Supplied records below:

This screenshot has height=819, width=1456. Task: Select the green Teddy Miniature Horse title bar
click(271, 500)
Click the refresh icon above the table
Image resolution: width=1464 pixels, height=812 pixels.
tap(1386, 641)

End of Supplied records.

Every entry above must be returned word for word.

Solution below ▸
This screenshot has height=819, width=1456. Task: Select the green Teddy Miniature Horse title bar
click(271, 500)
Click the refresh icon above the table
Image resolution: width=1464 pixels, height=812 pixels.
tap(1386, 641)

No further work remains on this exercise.